■ **Text to read**:
▽
= Richard Greeman =

American Marxist scholar (born 1939)

Richard Greeman (born August 11, 1939, in New York City) is a Marxist scholar long active in human rights, anti-war, anti-nuclear, environmental, and labor struggles in the U.S., Latin America, France, and Russia. Greeman is best known for his studies and translations of the Franco-Russian novelist and revolutionary Victor Serge (1890–1947). He also writes regularly about politics, international class struggles, and revolutionary theory. Co-founder of the Praxis Research and Education Center in Moscow, Russia, and director of the International Victor Serge Foundation, Greeman splits his time between Montpellier, France and New York City.

==Early life and education==
Greeman describes himself as a "Red-diaper grand baby" who inherited the socialist books and ideas of his maternal grandfather, Sam Levin, an immigrant Russian-Jewish tailor from Hartford, Connecticut. His father, Edward Greeman, was a decorated World War I ambulance driver, 1948 American Labor Party candidate for the New York State Assembly, and a member of Vietnam Veterans Against the War. Richard graduated from Mamaroneck High School in Mamaroneck, New York, in 1957, and entered Yale College, where as a freshman, he became active in the George Orwell Forum and joined the Young People's Socialist League.
△
■ **Recorded information**:
▽
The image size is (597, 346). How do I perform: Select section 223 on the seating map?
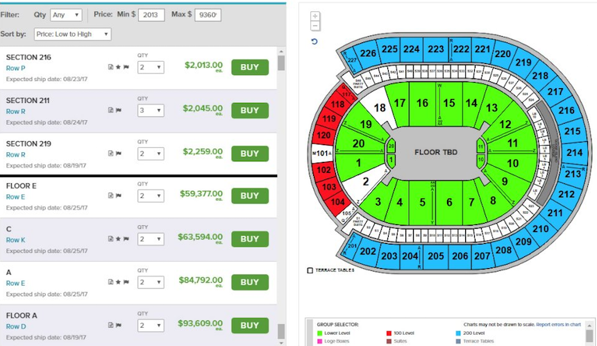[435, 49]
△
▽
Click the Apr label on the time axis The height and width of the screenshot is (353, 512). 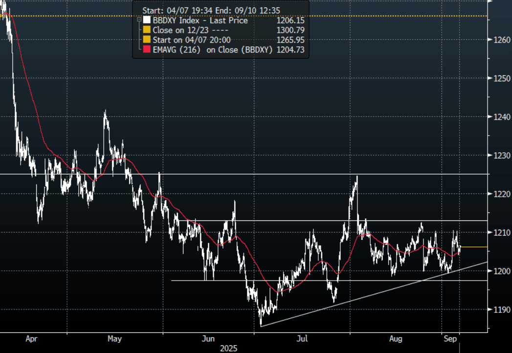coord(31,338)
△
■ **Written task A**: Decide whether each statement below agrees with the Richard Greeman biography above, answering yes or no and quoting the deciding words from that biography: (i) Greeman was born in New York City; (ii) his maternal grandfather was a tailor from Boston; (iii) he graduated from Mamaroneck High School in 1959.
■ **Written task B**: Carry on the Richard Greeman biography above, beginning after its final sentence.

■ **Written response A**:
(i) Yes: "born August 11, 1939, in New York City"
(ii) No: "an immigrant Russian-Jewish tailor from Hartford, Connecticut"
(iii) No: "graduated from Mamaroneck High School in Mamaroneck, New York, in 1957"

■ **Written response B**:
During his 1959–60 junior year in Paris, he participated in the anti-Algerian War movement as a member of the group Socialisme ou Barbarie ("socialism or barbarism"). Returning to Yale in 1960, he helped found the New Haven chapters of the Congress of Racial Equality (CORE) and Fair Play for Cuba Committee. Greeman encountered Raya Dunayevskaya after reading her Marxism and Freedom and joined her Marxist-humanist organization News & Letters Committees, where he remained active until 1973, when he was ousted by the central leadership after being denied a hearing.

In 1961, Greeman enrolled at Columbia University, where as a graduate student and French teaching assistant, he was active in CORE, the Independent Committee Against the War in Vietnam, and Students for a Democratic Society. He participated in the 1968 Columbia University protests as a junior faculty member in support of the Strike Committee, and he received his Ph.D. at the "Counter-Commencement" on the student-occupied campus.

==Academic and political career==
During 1963–64, Greeman returned to Paris with a French government scholarship, took courses at the Sorbonne, and began research on the life and works of Victor Serge (1890–1947), whom he admired as a novelist, a revolutionary witness, and a libertarian socialist thinker. In Paris, Greeman befriended Serge's son, the Russian-Mexican painter Vlady, who encouraged his research and authorized him to translate Serge's fiction into English. To date, Greeman has translated and introduced five Serge novels, including Unforgiving Years, which was voted one of Time Out New York's "Best of 2008". Greeman has also prefaced and edited a number of Serge's books in French.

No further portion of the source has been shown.